Did some maths about Super Heavy and Starship. Wanted to know how much delta-v that thing had, with zero payload - and then how "far" could it go with or without LEO refueling.
Well, say what you want of Musk, but the goddam thing truly has jaw dropping performance.
Super Heavy has a 0.95 prop mass fraction, which is nothing short of astonishing. Then again, Atlas made of steel - balloon tanks - and Titan II stage 1 were in the same ballpark.
Starship is a bit lower, 0.923 but that's still quite good, on par with Saturn S-II and better than a S-IVB. Which used LH2, to their credit.
The whole thing stacked fueled fired, with zero payload and no refueling in LEO would have a total delta-v of 14 000 m/s. Not enough for 9400+3100+2400 that is, Earth surface to Moon surface one-way trip: that would be 14900 m/s. Well, that's why it refuels in LEO.

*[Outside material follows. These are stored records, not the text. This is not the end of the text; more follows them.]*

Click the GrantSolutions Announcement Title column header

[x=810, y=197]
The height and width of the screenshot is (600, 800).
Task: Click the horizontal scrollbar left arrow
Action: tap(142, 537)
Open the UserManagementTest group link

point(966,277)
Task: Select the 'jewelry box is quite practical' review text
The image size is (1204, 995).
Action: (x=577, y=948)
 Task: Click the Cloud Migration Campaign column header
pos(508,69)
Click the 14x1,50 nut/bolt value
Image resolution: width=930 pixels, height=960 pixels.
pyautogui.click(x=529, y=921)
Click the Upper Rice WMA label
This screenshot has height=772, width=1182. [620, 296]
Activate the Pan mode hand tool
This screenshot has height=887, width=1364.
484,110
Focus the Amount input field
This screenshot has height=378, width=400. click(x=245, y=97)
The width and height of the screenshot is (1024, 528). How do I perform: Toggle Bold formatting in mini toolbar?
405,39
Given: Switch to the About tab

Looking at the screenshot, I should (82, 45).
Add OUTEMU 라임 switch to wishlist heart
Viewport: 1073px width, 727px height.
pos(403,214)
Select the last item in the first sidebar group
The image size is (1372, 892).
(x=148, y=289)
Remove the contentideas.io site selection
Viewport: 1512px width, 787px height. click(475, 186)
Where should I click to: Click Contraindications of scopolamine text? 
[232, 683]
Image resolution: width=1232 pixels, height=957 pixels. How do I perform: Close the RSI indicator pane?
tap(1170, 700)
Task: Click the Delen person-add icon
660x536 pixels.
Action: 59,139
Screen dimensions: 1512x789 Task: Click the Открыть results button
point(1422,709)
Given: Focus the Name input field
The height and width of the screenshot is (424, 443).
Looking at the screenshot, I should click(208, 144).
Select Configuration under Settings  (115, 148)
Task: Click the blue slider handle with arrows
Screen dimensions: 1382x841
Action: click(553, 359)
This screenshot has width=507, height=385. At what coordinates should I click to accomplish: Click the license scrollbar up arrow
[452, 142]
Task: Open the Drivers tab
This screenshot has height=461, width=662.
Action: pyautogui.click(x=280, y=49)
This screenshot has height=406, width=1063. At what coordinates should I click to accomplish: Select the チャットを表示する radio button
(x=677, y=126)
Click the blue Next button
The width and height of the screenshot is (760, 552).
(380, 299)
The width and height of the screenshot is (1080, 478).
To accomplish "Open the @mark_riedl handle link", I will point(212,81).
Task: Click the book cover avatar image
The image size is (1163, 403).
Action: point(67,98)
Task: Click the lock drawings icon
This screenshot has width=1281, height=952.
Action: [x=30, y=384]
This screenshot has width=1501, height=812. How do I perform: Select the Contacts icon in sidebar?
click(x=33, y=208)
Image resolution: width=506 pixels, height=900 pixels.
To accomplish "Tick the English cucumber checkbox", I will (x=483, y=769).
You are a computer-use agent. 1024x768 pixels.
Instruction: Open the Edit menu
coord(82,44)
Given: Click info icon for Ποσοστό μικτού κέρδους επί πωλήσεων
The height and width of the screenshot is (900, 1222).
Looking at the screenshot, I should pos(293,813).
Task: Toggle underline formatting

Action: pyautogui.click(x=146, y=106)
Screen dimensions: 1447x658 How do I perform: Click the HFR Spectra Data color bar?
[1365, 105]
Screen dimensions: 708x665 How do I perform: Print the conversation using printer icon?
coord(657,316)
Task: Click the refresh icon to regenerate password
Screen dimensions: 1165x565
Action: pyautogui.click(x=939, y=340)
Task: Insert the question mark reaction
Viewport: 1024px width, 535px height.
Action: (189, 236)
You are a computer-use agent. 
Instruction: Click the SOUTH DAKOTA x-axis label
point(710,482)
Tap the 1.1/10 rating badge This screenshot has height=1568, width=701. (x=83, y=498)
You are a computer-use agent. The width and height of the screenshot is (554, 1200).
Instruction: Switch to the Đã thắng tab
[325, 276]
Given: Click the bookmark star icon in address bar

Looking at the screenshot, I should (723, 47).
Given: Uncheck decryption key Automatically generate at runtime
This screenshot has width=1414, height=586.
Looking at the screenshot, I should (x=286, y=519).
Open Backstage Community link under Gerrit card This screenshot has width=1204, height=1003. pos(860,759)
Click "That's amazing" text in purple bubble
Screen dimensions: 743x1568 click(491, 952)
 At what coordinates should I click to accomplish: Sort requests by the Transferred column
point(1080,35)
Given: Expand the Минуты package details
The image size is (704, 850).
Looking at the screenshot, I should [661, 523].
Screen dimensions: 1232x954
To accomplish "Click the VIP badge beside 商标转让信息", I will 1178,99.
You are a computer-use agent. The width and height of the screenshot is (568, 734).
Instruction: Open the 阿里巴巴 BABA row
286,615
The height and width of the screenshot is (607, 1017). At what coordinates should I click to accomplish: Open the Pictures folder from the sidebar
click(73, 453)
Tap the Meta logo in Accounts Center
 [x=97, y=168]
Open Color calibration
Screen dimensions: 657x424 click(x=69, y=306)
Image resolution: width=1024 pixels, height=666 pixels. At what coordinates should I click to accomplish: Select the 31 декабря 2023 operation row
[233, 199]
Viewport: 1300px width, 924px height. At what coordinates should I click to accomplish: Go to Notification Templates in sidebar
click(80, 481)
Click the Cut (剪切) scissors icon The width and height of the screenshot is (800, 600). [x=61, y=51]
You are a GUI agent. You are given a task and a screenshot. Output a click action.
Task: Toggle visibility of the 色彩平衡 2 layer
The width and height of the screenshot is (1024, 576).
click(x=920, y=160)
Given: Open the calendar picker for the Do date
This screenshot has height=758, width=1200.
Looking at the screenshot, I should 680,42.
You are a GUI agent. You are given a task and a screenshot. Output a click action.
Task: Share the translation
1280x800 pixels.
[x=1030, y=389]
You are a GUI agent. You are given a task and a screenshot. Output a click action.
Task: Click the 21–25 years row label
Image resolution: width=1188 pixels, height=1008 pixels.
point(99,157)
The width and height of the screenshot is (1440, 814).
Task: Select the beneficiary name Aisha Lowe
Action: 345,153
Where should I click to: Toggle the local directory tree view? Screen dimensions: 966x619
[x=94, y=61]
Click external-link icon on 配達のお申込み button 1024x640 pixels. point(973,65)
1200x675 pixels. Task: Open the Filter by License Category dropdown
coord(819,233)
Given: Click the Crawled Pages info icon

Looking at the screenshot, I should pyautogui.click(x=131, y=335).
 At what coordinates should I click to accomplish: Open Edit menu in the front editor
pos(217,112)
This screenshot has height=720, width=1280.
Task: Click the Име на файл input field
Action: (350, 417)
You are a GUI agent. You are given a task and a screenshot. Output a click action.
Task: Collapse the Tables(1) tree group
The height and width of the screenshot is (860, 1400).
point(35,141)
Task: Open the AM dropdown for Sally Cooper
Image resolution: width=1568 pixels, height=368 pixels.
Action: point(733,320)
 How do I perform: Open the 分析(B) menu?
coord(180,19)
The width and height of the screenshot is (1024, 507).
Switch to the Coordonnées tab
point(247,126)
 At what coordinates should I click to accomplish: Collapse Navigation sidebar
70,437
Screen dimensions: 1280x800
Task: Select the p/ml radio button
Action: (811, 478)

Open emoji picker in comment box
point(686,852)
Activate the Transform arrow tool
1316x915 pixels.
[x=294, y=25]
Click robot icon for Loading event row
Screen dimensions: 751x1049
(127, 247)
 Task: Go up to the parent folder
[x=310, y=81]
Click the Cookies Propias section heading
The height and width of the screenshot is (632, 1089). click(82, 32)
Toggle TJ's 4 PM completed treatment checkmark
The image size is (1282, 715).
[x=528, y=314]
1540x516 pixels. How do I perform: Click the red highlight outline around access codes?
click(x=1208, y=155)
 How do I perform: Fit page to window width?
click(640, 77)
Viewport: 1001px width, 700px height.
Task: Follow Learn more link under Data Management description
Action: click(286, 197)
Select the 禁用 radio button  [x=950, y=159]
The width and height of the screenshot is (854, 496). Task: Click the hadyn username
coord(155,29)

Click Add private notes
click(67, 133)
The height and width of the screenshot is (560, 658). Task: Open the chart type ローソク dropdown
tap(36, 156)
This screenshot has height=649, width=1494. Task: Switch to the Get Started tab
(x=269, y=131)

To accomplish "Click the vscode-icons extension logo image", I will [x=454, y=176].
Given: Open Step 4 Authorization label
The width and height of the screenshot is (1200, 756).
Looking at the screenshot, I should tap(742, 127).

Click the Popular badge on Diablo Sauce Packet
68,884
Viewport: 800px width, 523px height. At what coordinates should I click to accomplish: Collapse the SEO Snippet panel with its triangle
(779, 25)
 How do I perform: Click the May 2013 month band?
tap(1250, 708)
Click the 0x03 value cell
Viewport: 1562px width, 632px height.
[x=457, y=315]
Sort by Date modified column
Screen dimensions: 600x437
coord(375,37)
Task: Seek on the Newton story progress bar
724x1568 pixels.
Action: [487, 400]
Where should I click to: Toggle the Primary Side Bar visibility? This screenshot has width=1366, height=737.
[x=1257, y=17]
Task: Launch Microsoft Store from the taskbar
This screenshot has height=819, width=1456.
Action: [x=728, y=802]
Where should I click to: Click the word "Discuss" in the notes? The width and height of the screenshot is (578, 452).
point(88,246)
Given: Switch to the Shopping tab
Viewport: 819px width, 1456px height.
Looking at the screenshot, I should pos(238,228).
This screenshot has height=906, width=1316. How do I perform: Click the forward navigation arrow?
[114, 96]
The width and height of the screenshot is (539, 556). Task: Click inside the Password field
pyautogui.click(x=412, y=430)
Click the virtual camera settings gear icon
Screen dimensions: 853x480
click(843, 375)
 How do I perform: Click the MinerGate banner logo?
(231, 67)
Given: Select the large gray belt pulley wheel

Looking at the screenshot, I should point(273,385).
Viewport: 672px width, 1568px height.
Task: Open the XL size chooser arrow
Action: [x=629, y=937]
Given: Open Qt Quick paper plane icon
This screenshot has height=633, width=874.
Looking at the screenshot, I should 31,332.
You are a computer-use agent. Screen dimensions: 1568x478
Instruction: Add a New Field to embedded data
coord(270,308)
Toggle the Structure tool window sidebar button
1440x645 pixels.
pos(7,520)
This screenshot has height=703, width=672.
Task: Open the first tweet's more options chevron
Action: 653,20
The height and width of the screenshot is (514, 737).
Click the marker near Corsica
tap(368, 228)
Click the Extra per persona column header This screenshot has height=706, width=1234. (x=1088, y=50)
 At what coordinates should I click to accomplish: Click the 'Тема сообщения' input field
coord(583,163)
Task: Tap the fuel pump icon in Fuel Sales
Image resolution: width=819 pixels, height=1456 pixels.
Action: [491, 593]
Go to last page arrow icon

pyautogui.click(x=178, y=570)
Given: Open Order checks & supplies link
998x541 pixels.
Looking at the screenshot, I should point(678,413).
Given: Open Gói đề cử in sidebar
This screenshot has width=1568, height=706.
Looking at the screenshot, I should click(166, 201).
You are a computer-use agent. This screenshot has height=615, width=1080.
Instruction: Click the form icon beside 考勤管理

Still, 14 000 m/s is plenty enough for 9400+3100 = 12500 m/s to a TLI... and that, with 50 mt of payload. Enough to carry and drop Apollo CSM+LM (45 mt together).
I also get 200 mt to 9600 m/s, which is plenty enough for LEO. Six flights like this would lift 1200 mt of methalox, enough to refuel a Starship and send it to TMI : Trans Mars Injection.
That thing is a beast of a rocket, for sure.